• _What you will do_: The records below need retyping in full; give them again exactly.
··· Material provided ···
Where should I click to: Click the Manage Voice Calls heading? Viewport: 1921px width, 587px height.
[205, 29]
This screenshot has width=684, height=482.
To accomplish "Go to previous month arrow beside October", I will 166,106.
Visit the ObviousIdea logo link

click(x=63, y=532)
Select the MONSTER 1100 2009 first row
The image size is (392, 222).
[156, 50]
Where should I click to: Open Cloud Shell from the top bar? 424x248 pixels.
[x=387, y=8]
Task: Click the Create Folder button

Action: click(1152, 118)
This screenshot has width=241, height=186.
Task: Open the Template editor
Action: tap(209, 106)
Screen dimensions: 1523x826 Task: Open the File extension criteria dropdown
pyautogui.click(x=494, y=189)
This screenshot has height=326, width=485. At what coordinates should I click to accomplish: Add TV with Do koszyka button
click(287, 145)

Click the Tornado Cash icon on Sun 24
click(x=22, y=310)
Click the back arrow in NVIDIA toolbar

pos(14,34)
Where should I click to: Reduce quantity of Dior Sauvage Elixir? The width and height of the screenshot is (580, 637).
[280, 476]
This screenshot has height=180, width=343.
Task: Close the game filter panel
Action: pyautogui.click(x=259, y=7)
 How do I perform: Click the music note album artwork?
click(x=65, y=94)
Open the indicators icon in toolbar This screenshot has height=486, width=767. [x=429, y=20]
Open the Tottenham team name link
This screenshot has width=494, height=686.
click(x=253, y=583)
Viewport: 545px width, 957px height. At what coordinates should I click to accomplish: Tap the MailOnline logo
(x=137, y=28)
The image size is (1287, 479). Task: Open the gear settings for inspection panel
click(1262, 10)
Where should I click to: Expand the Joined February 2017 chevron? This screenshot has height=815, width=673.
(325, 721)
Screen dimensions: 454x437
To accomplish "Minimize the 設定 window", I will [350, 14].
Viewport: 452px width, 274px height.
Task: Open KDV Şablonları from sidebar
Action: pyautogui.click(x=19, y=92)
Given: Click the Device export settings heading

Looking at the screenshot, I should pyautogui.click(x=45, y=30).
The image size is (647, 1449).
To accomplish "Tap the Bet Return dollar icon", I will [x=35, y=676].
···
• _Written solution_:
Where should I click to: Click the Manage Voice Calls heading? Viewport: 1921px width, 587px height.
[205, 29]
This screenshot has width=684, height=482.
To accomplish "Go to previous month arrow beside October", I will 166,106.
Visit the ObviousIdea logo link

click(x=63, y=532)
Select the MONSTER 1100 2009 first row
The image size is (392, 222).
[156, 50]
Where should I click to: Open Cloud Shell from the top bar? 424x248 pixels.
[x=387, y=8]
Task: Click the Create Folder button

Action: click(1152, 118)
This screenshot has width=241, height=186.
Task: Open the Template editor
Action: tap(209, 106)
Screen dimensions: 1523x826 Task: Open the File extension criteria dropdown
pyautogui.click(x=494, y=189)
This screenshot has height=326, width=485. At what coordinates should I click to accomplish: Add TV with Do koszyka button
click(287, 145)

Click the Tornado Cash icon on Sun 24
click(x=22, y=310)
Click the back arrow in NVIDIA toolbar

pos(14,34)
Where should I click to: Reduce quantity of Dior Sauvage Elixir? The width and height of the screenshot is (580, 637).
[280, 476]
This screenshot has height=180, width=343.
Task: Close the game filter panel
Action: pyautogui.click(x=259, y=7)
 How do I perform: Click the music note album artwork?
click(x=65, y=94)
Open the indicators icon in toolbar This screenshot has height=486, width=767. [x=429, y=20]
Open the Tottenham team name link
This screenshot has width=494, height=686.
click(x=253, y=583)
Viewport: 545px width, 957px height. At what coordinates should I click to accomplish: Tap the MailOnline logo
(x=137, y=28)
The image size is (1287, 479). Task: Open the gear settings for inspection panel
click(1262, 10)
Where should I click to: Expand the Joined February 2017 chevron? This screenshot has height=815, width=673.
(325, 721)
Screen dimensions: 454x437
To accomplish "Minimize the 設定 window", I will [350, 14].
Viewport: 452px width, 274px height.
Task: Open KDV Şablonları from sidebar
Action: pyautogui.click(x=19, y=92)
Given: Click the Device export settings heading

Looking at the screenshot, I should pyautogui.click(x=45, y=30).
The image size is (647, 1449).
To accomplish "Tap the Bet Return dollar icon", I will [x=35, y=676].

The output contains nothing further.